In May 2007, while he held the position of "writer in residence" at the Royal Court Theatre, his play My Child premiered there.

His play, Artefacts, was performed at The Bush Theatre in London in 2008 before a national tour, produced by new writing specialists Nabokov. Also in 2008 he adapted his radio play Love Contract for the Royal Court Theatre.

In 2009, Bartlett's play Cock premiered at the Royal Court directed by James Macdonald. It won the 2010 Laurence Olivier Award for Outstanding Achievement in an Affiliate Theatre.

===The National Theatre===
In the summer of 2010, Bartlett's work was staged for the first time at the National Theatre. Earthquakes in London, directed by Rupert Goold, was described by Michael Billington in the Guardian as an "epic, expansive play about climate change, corporate corruption, fathers and children". Charles Spencer of the Daily Telegraph called it "the theatrical equivalent of a thrilling roller coaster ride", delivering "a rush of invention, humour and raw emotion".

In December 2010, Abingdon School and St Helen and St Katharine School staged the first amateur production of Earthquakes in London by Mike Bartlett, less than three months after the play concluded its run at the National Theatre. The schools were granted special permission to produce the play, as Bartlett is a former pupil of Abingdon School. Bartlett attended the final performance as guest of honour.

In February 2026, Abingdon School staged a 15th-anniversary revival of Earthquakes in London to celebrate the retirement of former Director of Drama Jeremy Taylor. Directed by Ben Phillips, this production was notable for its collaboration with the OX14 Learning Partnership (specifically featuring actors from John Mason and Larkmead schools), marking a shift from the school’s traditional theatrical partnership with St Helen and St Katharine.

Also in 2010, Bartlett's play Love, Love, Love was premiered in a touring production. In 2012 it has its London premiere at the Royal Court. Michael Coveney, writing for Whatsonstage.com, called it "one of the most ambitious, and most accomplished, domestic dramas in a long while".

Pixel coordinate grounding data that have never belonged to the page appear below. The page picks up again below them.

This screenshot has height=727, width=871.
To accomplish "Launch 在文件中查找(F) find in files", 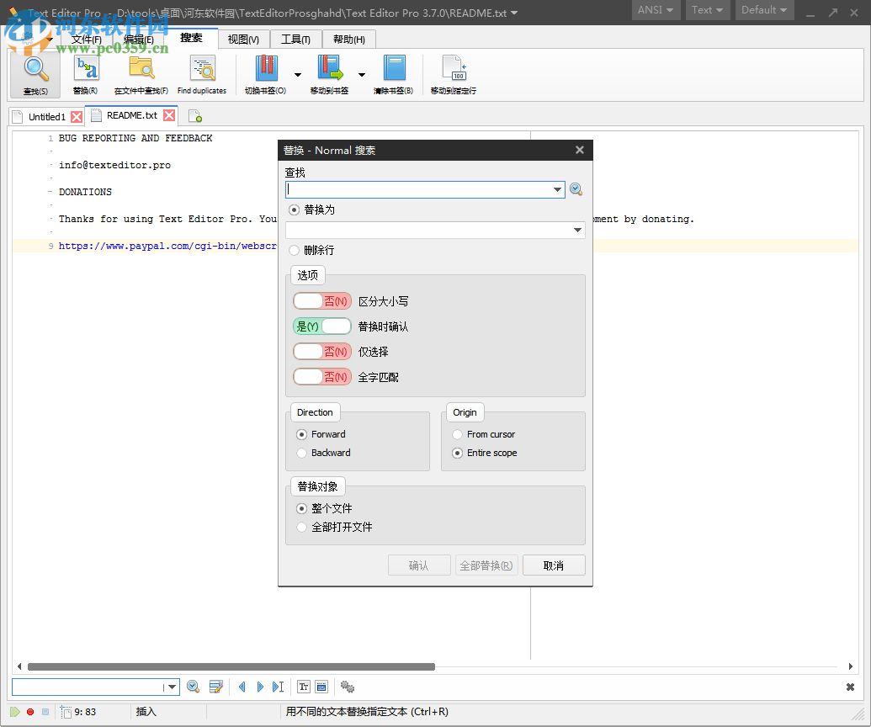I will pos(140,73).
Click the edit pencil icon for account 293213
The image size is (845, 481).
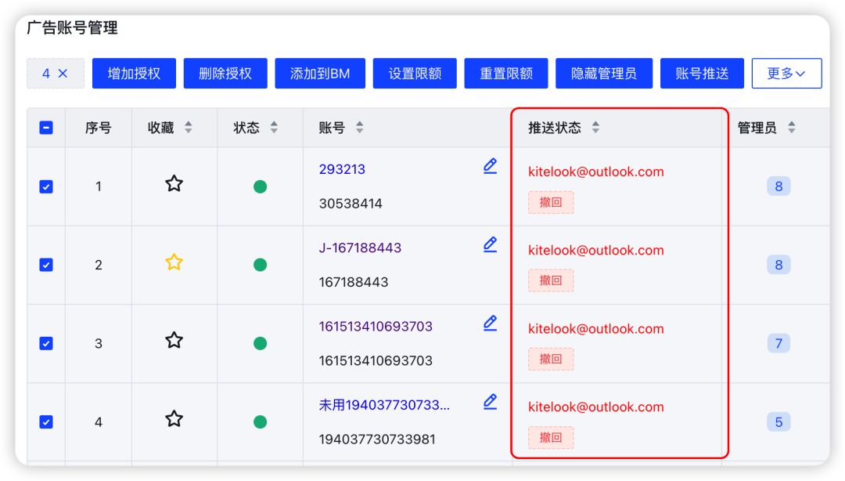tap(491, 166)
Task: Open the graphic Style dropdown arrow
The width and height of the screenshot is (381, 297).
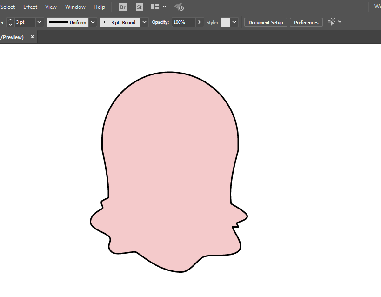Action: 234,22
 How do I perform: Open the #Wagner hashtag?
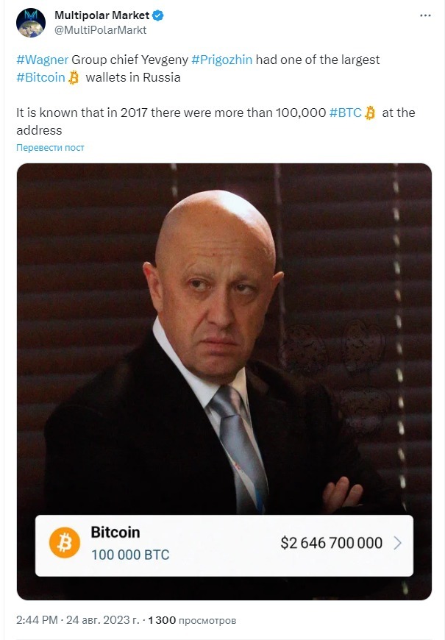tap(43, 60)
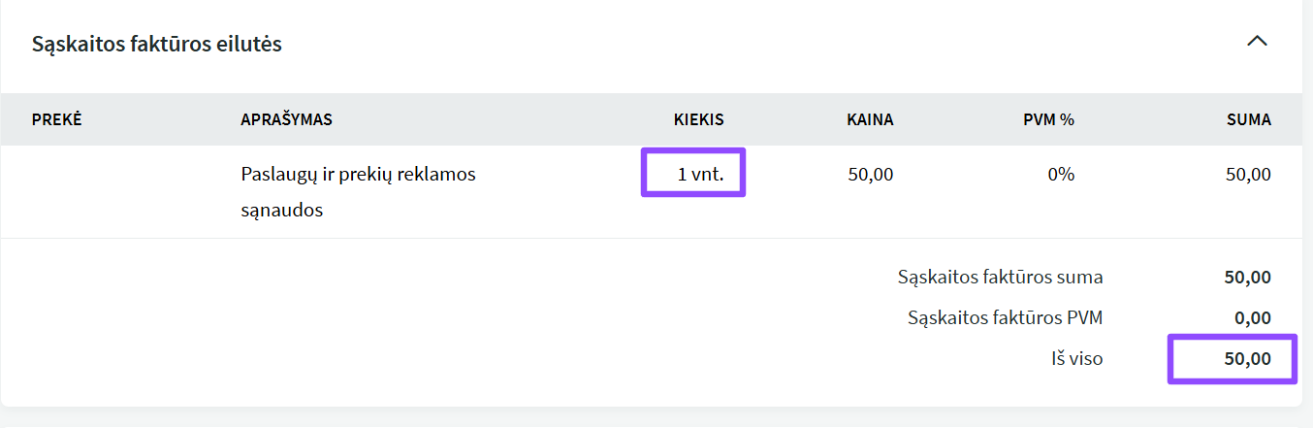Click the APRAŠYMAS column header
The width and height of the screenshot is (1313, 428).
pos(286,120)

In 2011, Bartlett returned to the National Theatre, this time on its largest stage (the Olivier), with 13, another contemporary epic. In a favourable review in the Guardian, Michael Billington explained, "Bartlett is saying that we live in a Britain where the old tribal loyalties are increasingly irrelevant. The real divide is between a popular protest movement, fed on Facebook and Twitter, that hungers for a change of direction, and an entrenched governmental system that clings precariously to the status quo." Ian Shuttleworth of the Financial Times noted that this was a play in which "sprawl wins out": "Both here and in Earthquakes Bartlett is groping towards some sense of a need to reconcile the worldly and the numinous. In this society, in the 21st century, that may be an admirable impulse for an individual, but in this case it is not proving a useful approach for a playwright."

In 2012, Bartlett adapted Chariots of Fire for the stage. It premiered at Hampstead Theatre before transferring to the West End. He also adapted the Euripides play Medea, in a touring production he directed himself; it starred Rachael Stirling in the title role.

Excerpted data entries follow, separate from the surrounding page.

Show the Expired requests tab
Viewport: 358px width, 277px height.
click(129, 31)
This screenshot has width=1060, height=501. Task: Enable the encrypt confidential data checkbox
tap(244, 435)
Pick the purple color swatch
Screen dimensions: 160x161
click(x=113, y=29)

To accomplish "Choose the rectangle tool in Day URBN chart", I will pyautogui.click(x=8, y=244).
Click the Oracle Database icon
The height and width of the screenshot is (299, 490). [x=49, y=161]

===Television and further plays===
Later in 2012, ITV1 premiered the crime drama The Town starring Andrew Scott and Martin Clunes. Bartlett was subsequently nominated for a BAFTA award for best "Breakthrough Talent" in the TV Craft category in the 2013 awards in relation to The Town.

In October 2013, Bartlett won Best New Play at The National Theatre Awards for his play Bull, beating plays from both Alan Ayckbourn and Tom Wells.

In 2014, his play King Charles III premiered at the Almeida. It subsequently transferred to Wyndham's Theatre and in January 2015 won the Critics' Circle Award for Best Play of 2014. It premiered in Australia at the Sydney Theatre Company in April 2016.

In March 2015, his play Game premiered at the Almeida Theatre in London, England.

In April 2015, Bartlett's plays were awarded two additional Olivier Awards, his play King Charles III won Best New Play, and his play Bull, directed by Clare Lizzimore and produced by Supporting Wall at the Young Vic Theatre, won Outstanding Achievement in Affiliate Theatre.

Barlett's five-part television drama series Doctor Foster was broadcast in September and October 2015. The series achieved an average of 9.51 million viewers, and was one of the most viewed television drama series of the year. In addition to being a critical success, the drama won two awards at the 2016 National Television Awards in the categories of Best New Drama and Drama Performance for Suranne Jones. A second series commenced showing in September 2017.

In December 2015, Polly Hill, the Controller of BBC Drama Commissioning, announced a six 60-minute episode television series entitled Press that had been written by Bartlett. Commenting about the series, Bartlett said "From exposing political corruption to splashing on celebrity scandal, editors and journalists have enormous influence over us, yet recent events have shown there’s high-stakes and life-changing drama going on in the news organisations themselves. I’m hugely excited to be working with the BBC to make Press, a behind-the-scenes story about a group of diverse and troubled people who shape the stories and headlines we read every day". In October 2016, Hill, now the Head of Drama at ITV, announced that Bartlett would be returning to the channel for a new project, Trauma. Bartlett described the three-part series to be "about two fathers with very different lives, locked in conflict." The series will begin filming in early summer 2017.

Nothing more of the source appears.